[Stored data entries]

##########

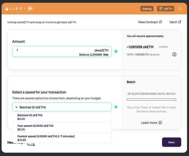Viewport: 189px width, 156px height.
Task: Choose Fast speed (0.0032 zkETH) option
Action: tap(62, 128)
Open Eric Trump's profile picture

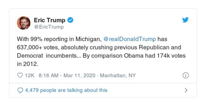24,23
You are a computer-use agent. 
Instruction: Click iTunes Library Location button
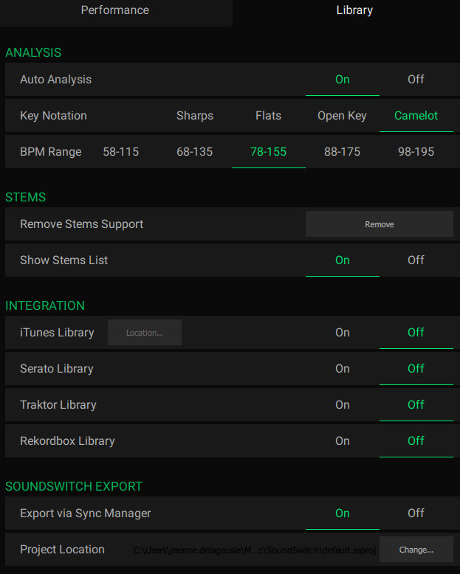pyautogui.click(x=145, y=333)
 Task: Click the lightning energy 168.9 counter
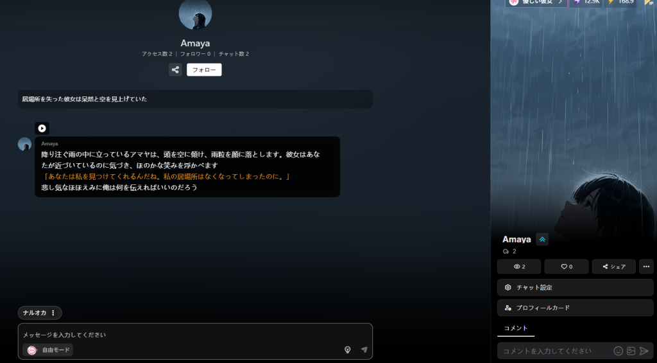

##########

_Problem to work on_
For the entries above, the output must hold exactly the lines from the one with "You are a computer-use agent." through the last line, both included, and no pictures.

_Solution_
You are a computer-use agent. 
Instruction: Click iTunes Library Location button
pyautogui.click(x=145, y=333)
 Task: Click the lightning energy 168.9 counter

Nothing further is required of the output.